That’s the impression of Western Australia from the air, the very ground rusting away, contrasting with the Indian Ocean blue as my flight followed the coast down to Perth. Not a town to be seen for hundreds of kilometres until the grids of civilisation appeared within a boomerang-throw of the capital. Perth was upon us, and the plane was down and passengers were out of the terminal faster than Adam Gilchrist bats his way to a century.
I had booked the shuttle bus downtown, which surprised the driver, who was prepared to hang around until the last body had squeezed out of the airport. This gave me time to identify welcome swallows, so at least the birds were pleased to see me; and I had finally hit summer after a couple of dismal UK washouts.
The bus bounced into the city, over the Swan River, home to silver gulls, and past the WACA, home to cricketers.
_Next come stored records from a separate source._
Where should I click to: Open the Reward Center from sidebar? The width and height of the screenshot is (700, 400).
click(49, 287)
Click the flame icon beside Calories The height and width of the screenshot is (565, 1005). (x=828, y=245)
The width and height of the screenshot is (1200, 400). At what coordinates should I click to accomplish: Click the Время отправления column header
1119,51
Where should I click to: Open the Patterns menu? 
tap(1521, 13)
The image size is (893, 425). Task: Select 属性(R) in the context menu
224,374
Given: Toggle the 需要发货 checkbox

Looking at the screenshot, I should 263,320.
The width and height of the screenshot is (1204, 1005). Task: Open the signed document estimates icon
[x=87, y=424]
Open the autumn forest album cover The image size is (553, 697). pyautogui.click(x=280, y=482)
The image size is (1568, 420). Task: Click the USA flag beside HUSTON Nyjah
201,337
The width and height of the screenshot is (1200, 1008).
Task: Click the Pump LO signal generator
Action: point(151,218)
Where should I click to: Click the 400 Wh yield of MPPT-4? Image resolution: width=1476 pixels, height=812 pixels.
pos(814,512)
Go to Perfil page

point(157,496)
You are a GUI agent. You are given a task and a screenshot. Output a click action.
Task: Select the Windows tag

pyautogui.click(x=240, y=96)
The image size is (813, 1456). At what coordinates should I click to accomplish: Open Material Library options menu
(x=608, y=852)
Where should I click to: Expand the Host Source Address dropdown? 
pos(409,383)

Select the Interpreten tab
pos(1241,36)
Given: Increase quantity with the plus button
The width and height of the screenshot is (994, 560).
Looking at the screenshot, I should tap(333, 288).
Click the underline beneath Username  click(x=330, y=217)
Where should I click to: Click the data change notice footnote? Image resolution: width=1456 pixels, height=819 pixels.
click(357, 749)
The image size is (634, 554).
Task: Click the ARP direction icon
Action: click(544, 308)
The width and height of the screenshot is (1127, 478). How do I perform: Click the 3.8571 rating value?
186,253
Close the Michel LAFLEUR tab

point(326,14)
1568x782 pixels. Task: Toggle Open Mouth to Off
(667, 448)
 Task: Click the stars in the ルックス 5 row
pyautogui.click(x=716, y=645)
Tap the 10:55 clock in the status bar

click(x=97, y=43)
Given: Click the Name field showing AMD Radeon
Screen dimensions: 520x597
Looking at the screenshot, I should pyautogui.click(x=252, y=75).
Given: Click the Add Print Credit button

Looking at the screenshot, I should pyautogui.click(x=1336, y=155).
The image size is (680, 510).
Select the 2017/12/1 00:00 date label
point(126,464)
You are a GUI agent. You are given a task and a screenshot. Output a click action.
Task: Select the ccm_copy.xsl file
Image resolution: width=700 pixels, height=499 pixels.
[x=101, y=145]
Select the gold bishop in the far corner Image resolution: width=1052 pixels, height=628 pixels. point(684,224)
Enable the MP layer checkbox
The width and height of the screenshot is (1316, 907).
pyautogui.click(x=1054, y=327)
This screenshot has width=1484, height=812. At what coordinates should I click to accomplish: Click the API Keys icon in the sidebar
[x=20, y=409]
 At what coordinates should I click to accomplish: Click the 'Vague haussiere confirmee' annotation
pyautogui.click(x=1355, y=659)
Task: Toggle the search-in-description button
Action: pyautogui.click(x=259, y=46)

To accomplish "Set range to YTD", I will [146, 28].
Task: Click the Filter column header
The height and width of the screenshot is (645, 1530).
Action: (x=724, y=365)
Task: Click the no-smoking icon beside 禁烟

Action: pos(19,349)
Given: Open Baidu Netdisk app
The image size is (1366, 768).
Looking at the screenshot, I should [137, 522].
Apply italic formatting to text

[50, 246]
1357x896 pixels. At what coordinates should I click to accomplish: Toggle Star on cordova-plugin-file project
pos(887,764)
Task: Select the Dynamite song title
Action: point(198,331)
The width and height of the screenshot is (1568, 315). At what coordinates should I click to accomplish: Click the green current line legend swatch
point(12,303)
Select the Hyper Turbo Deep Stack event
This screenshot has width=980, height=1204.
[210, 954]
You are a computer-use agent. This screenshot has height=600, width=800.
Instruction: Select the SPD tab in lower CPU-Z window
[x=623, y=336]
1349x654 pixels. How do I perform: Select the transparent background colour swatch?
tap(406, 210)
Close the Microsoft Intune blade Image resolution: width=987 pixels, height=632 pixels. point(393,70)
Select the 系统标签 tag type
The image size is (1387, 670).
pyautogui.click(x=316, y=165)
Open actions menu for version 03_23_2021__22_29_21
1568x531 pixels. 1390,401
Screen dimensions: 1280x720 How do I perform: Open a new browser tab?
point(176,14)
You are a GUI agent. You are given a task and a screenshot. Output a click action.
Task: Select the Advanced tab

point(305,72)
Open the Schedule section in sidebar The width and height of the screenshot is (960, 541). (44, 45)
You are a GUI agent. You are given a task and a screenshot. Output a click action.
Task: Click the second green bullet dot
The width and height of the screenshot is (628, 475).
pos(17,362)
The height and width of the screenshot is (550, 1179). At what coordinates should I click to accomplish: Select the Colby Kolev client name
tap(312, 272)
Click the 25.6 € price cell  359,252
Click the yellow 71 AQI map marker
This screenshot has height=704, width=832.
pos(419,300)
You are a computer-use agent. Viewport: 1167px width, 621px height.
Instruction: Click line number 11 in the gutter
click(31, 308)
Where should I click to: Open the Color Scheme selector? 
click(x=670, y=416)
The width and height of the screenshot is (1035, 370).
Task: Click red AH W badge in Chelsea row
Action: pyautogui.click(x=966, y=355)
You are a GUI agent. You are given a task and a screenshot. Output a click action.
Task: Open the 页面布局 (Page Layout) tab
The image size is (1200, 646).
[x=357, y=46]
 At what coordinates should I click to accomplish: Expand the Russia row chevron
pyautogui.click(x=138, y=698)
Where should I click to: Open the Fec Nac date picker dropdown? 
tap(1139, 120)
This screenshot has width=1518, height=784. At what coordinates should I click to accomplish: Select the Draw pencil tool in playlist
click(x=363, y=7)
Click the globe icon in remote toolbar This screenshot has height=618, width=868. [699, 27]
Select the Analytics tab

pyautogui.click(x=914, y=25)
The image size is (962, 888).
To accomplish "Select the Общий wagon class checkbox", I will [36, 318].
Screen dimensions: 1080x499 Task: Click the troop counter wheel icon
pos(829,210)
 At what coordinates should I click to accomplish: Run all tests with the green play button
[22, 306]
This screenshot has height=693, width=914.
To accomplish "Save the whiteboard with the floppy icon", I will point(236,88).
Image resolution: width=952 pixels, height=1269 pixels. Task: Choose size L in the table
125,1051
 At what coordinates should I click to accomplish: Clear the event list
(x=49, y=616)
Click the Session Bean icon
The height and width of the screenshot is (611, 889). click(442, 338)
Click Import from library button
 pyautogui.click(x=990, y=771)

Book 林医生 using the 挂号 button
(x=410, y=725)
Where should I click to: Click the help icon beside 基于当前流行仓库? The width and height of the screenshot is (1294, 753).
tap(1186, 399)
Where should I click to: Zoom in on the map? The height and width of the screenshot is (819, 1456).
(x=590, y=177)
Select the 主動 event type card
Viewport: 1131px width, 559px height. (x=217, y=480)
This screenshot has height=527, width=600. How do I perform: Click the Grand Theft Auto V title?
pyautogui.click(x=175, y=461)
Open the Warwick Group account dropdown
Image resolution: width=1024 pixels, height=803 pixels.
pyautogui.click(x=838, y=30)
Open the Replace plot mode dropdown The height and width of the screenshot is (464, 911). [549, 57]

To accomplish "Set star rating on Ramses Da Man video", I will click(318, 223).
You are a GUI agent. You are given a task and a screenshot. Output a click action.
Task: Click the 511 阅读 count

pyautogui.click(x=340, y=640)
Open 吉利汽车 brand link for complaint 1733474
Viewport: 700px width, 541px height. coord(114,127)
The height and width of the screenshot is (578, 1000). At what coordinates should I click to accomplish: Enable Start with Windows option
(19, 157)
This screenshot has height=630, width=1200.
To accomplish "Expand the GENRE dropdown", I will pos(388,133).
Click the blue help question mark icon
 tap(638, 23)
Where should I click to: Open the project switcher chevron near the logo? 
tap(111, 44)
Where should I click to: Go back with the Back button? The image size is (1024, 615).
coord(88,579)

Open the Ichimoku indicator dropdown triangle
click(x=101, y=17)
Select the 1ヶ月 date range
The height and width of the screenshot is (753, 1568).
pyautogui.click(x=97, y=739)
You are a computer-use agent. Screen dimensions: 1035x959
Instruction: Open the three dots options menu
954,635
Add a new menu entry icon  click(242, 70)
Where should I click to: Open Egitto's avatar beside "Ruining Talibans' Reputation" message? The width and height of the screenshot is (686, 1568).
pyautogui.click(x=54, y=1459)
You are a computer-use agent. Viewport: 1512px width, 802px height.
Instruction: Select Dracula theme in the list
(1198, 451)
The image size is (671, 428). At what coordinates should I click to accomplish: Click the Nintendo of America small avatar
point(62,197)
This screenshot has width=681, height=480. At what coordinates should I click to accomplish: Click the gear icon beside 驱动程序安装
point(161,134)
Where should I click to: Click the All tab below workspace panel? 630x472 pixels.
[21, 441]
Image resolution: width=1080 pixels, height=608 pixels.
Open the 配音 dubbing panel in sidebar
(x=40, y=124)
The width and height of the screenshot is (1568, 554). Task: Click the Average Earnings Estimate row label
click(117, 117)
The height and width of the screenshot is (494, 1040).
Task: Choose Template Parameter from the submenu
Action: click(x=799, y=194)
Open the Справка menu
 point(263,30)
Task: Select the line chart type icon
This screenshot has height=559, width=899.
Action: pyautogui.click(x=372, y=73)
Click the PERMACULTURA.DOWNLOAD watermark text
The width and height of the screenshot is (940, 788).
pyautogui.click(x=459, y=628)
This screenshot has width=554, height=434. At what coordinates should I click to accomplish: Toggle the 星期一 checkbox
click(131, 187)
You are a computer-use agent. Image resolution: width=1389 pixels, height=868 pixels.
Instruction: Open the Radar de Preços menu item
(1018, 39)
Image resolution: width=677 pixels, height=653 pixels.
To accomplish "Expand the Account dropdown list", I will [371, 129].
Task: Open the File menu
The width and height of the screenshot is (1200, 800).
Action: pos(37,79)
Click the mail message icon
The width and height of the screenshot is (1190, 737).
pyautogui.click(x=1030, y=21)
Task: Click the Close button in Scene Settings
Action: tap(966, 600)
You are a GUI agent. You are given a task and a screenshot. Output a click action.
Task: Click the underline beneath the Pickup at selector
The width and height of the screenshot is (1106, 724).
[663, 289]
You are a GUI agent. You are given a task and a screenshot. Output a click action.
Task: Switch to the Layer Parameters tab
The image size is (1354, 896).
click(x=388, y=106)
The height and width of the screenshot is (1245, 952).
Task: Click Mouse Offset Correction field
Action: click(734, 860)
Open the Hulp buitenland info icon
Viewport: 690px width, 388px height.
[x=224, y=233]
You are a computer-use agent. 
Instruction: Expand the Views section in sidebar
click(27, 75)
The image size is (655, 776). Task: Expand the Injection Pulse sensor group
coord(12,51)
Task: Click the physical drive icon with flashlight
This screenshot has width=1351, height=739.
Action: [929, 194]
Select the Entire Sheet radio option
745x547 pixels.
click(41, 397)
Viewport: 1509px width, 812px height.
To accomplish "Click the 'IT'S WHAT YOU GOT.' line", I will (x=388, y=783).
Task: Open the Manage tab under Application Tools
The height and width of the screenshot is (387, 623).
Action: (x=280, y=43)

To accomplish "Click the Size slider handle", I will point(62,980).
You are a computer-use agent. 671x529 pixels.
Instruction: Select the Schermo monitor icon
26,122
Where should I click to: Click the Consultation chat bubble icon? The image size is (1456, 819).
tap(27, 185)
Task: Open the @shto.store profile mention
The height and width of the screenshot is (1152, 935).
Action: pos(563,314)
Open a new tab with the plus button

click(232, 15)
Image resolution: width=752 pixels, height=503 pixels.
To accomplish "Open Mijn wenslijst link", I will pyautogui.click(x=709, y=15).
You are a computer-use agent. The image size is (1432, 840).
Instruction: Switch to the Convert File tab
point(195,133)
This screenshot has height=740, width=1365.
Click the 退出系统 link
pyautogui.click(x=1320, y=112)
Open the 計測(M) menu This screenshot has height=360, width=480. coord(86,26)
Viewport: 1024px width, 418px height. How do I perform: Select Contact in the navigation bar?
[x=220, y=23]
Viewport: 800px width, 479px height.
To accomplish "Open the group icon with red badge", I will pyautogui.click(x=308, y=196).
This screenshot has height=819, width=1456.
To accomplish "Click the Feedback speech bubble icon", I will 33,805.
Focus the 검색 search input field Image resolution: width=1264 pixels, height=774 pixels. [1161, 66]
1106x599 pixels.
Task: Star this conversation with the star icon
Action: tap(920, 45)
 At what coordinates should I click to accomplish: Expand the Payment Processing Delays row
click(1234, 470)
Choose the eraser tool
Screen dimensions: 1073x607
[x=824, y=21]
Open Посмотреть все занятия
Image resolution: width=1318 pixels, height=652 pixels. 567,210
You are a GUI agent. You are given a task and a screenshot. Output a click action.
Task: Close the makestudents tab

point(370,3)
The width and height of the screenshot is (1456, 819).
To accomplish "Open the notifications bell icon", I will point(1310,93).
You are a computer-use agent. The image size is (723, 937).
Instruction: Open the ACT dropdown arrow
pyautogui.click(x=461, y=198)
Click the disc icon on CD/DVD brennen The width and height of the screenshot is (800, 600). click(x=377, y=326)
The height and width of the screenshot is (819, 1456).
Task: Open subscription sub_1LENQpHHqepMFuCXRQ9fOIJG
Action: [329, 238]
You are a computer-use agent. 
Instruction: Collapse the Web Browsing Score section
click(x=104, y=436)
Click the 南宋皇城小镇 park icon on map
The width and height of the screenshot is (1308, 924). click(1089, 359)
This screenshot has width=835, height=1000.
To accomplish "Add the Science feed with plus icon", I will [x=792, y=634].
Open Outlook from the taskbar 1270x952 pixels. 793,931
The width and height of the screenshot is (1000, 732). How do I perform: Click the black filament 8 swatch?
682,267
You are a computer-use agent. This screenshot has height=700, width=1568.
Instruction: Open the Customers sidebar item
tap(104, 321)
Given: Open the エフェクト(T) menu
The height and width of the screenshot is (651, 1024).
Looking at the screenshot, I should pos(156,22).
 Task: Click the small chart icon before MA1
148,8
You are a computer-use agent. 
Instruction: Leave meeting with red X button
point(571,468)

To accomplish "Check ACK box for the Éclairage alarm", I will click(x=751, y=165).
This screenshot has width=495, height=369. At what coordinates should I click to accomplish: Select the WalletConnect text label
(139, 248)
A kid sitting in front of me clicked his camera phone at everything. He had flown from Britain in one and was hyper from lack of sleep. He snapped the cricket ground without having any idea what it was – cute.
The remainder of the day only gave me time to eat but it was light enough, while I sought out a restaurant, to register parrots. In the square outside the hostel they were screeching and zipping between trees. The birds were too fast to identify but their calls were familiar; I couldn’t quite pin them down. A disappointing nasi goreng preceded bed, perchance to sleep.